Some year ago, one Pastor Mack Wolford died from a rattlesnake bite during an outdoor church service just because he failed to accept the language of symbolism in Mark 16:18 (which says, “They will pick up snakes in their hands and be unharmed should they drink deadly poison”). Pastor Mack Wolford, who was only 44, in death followed his father who also died of snakebite in the context of practising his ‘faith’ among the sect of “Serpent Handlers”!
On the other hand, we also have the group of very rational people to whom the symbolic language of religion seems only irrational. These are the new breed of aggressive atheists.

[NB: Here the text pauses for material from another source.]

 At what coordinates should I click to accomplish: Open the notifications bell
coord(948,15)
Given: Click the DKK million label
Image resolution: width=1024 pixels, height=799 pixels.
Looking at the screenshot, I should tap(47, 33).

For instance, Dawkin’s God Delusion is a telling example of the abject misreading of the symbolic character of religious language. In a sense, these atheists are often desperately reacting against the exaggerations of religious people, of the kind who allow themselves to be killed by snakebites in the name of faith! In any case, according to contemporary sociologists, while the number of hard core atheists is coming down, the number of religious fundamentalists might be on the increase.
Both the irrational religious and the rational atheists have something in common. They are both idolatrous. They have reduced images to reality. They have mixed up the map for the territory. One group absolutises symbols and deprives the symbols of their dynamic depth, and the other group absolutises the symbols and throws them away.
The gospel text of today invites us to be open to accept that we really cannot know everything about the kingdom of God, and the only meaningful way of speaking about the Kingdom is by means of symbols, parables, metaphors. Of course, Jesus “explained everything to his disciples when they were alone” (Mk 4:34), but if we continue to read this same Gospel of Mark we see how dull the disciples were in understanding Jesus (e.g. Mk 6:52).
Why parables, symbols, metaphors? Symbols are the meaningful expressions of mysteries. And matters of the God and His presence are mysteries. Symbols allow paradoxical expressions. They are never complete. Yet they are rich. They invite us to add to them. They evoke emotions. They bring people together in a common search. They help us situate ourselves culturally. They provide identity to our belief and belonging. And this is the function of an authentic religion: to foster our search for God. And the language of symbols seems to be the most meaningful way of approaching the Divine.
Tony de Mello has this powerful aphorism: When a teacher points out at the moon, a wise child looks at the moon, a naïve child looks at the finger! Religious symbols, including the parables of Jesus, point out at the Divine – God and His reign! The function/role of the Church is to mediate the experience of God in Jesus, we should not get stuck at the Church as an end in itself.
In the gospel of today, Jesus narrates to us two seed-parables. The first illustrates the process involved in the growth of the grace of God in us and in the world around us. The second parable contrasts the paradox of the reign of God – it is invisible yet it could be very potent and powerful. In both there is an element of surprise. We do not know how the seed grows! And the mustard seed small as it is can become huge! Yes, are we ready to be surprised by God? Being humble enough to be surprised by God, I think, is the antidote to idolatry.